Marie Magdalene Dietrich’s mother did not remain a widow for long. Her second marriage was more to the liking of her extended family. Like Josefine’s first husband, Eduard von Losch wore a uniform, but he was a high-ranking army officer and came from a noble family. Von Losch was seven years younger than her deceased husband, who had been a friend of his. Josefine remained true to her belief in the old system of the class society and retained her predilection for military-style masculinity. Von Losch was a stocky man with a handlebar mustache who liked to boast about his experiences in the war. He had spent time in China, and the two Dietrich girls hung on his every word about this foreign world. Unfortunately, there was a stigma attached to their mother’s second marriage as well. This time the problem lay in her upward social mobility. The von Loschs were not thrilled with the prospect of their Eduard marrying a middle-class widow. Von Losch’s mother kept her distance from her new daughter-in-law. Still, Josefine preferred disparaging looks from her new extended family to her former status as the widow of a second-rate police officer.
Two years before World War I broke out, Dietrich was given a gold-embossed diary bound in red leather. In the turbulent years that followed, she would confide her secrets to this diary, but her change of father went unmentioned; she was utterly preoccupied with herself. The pretty girl sought to be the center of attention without her mother catching on to her ambitions. Josefine’s second marriage had not softened her; she was now bent on making her daughters live up to her new name, which for her meant teaching the children discipline. This discipline was relentless, strict, somber, and matter-of-fact. The daughter of a clockmaker with the soul of a sergeant was utterly humorless. Dietrich’s cousin Hasso Conrad Felsing claimed that even his Aunt Josefine’s normal conversational tone was imperious, and she would not tolerate any backtalk. Dietrich found an outlet from her mother’s overbearing presence in ice skating when the city lake froze over. If she fell down, she was quickly surrounded by a group of boys scrambling to help her back up, and she responded to their overtures with either haughty or coquettishly bashful looks. Unfortunately for her, she was usually chaperoned by her older sister. Since Elisabeth was not a good ice skater, Dietrich had no trouble gliding away from her. But when it was time to go home, the younger girl could be found sitting on a bench unfastening her skates, her feet numb from the skating and the cold, tentatively making contact with the ground.

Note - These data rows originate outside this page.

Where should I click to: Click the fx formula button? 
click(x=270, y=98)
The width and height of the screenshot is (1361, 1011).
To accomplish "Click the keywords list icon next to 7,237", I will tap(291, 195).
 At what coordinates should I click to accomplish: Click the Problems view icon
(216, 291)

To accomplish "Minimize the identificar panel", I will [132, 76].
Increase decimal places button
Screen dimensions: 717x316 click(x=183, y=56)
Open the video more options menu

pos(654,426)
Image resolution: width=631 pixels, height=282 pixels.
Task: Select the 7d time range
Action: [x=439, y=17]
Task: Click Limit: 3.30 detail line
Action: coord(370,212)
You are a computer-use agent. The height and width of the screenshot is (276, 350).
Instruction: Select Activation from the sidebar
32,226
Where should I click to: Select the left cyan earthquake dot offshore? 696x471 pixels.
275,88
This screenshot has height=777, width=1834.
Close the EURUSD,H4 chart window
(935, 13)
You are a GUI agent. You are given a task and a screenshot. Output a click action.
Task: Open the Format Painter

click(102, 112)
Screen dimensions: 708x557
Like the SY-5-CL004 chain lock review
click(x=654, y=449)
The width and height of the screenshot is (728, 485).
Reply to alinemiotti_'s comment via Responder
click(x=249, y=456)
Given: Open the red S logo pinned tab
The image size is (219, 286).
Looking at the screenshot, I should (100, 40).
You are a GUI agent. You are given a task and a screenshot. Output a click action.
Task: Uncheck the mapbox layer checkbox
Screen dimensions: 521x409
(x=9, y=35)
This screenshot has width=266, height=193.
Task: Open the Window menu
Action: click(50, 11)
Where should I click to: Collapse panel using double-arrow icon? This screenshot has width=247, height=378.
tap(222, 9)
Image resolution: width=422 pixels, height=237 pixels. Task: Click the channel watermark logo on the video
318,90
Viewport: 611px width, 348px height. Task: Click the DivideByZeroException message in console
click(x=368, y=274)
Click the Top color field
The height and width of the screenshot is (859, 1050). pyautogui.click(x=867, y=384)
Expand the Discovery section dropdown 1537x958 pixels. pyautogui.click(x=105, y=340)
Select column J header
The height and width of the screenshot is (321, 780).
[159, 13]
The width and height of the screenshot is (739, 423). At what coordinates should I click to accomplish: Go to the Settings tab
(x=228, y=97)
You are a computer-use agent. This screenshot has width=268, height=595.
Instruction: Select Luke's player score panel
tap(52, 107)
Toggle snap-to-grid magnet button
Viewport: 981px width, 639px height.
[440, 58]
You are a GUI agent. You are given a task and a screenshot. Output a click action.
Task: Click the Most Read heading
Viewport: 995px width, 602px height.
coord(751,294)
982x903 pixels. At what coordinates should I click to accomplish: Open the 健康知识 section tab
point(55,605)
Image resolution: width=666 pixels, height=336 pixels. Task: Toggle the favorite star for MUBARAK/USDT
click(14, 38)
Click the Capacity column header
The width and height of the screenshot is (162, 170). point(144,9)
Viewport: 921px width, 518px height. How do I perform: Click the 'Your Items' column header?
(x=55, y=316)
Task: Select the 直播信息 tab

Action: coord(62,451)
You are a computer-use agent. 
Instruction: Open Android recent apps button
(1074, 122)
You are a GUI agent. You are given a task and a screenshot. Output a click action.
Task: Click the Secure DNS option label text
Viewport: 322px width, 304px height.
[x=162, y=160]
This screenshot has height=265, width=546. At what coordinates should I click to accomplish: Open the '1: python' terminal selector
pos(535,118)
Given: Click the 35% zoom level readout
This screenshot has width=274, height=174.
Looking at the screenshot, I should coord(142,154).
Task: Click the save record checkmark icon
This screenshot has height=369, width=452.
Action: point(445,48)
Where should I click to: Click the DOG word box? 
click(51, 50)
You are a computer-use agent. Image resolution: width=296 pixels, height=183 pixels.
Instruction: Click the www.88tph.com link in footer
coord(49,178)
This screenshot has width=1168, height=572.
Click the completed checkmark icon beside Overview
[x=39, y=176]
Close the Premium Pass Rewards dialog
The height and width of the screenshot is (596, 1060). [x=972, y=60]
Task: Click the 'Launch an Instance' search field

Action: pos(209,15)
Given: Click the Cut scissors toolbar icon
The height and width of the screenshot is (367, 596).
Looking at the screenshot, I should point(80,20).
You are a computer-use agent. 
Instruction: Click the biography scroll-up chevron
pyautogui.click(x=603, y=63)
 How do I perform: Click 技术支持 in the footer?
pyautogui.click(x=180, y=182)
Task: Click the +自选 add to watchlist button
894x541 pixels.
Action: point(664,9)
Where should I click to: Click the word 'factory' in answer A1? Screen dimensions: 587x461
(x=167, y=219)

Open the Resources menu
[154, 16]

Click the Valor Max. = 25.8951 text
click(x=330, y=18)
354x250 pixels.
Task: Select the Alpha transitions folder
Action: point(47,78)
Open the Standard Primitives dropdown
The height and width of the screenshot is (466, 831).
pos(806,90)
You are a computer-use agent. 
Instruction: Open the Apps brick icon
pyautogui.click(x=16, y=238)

Their mother placed great value on leading a life that befitted their social status. Her first marriage had been a disappointment in that regard—and in so many others. Those dark days now seemed to be over; she had now joined the nobility with her new last name, “von Losch,” while her children retained the Dietrich name. Eduard von Losch never lost sight of the privilege of his birth and, like her husband, Josefine was firmly convinced of the inherent superiority and leadership authority of Prussian officers. However, although she was regarded as a parvenu in her husband’s circles, she resisted the temptation to compensate for her disadvantaged background as a middle-class widow by indulging in a lavish lifestyle or surrounding herself with luxury. In Dietrich’s new home, there was an emphasis on the military values of duty, honor, and discipline: “[My mother] was like a kindly general. She followed the rules she laid down. She set a good example to prove that it was possible. No pride in success, no pats on the shoulder; the only goal was humble submission to duty.”28
The daily pressures eased up when her parents were expecting guests. The big living room cabinets were opened up, and out came the spotless white porcelain dinnerware, the tightly woven linen tablecloths, green glassware, filigreed champagne glasses, and squat port wine goblets. The festive sight of the beautifully set table lifted Dietrich’s spirits. Shortly before the guests arrived, she would lie in her bed with her heart pounding, picturing the guests entering the house through the hall with the chandelier, telephone, and potted palm, and her mother playing a quiet Chopin waltz, “her fingernails touching on the keys with a delicate little click.” The piano music “belonged to a house full of flowers, my mother’s perfume, her evening gown, her beautiful hairdo, the smell of my father’s cigarette coming through the open door of the library where he strode back and forth on the thick rug and listened to my mother playing the piano. Everything was ready for the guests.”29
The wife was the representative of beauty; a family’s social success could be gauged by her appearance and her involvement in the arts. The husband was proud of his cultivated wife, and everyone envied him. That was the ideal for a family at the end of the nineteenth century, and Dietrich continued to cling to this ideal well into her old age. The family in which she grew up largely ignored the sweeping changes in twentieth-century society. Dietrich was raised for a world that was coming apart. This world was embodied by the only true lady in the family: her grandmother. Elisabeth Felsing, who was born in Dresden in 1855, was the third wife of Albert Felsing, a merchant. After he died in 1901, she carried on the business for several years before handing it over to her son Willibald. Her granddaughter considered her the most beautiful woman in the world.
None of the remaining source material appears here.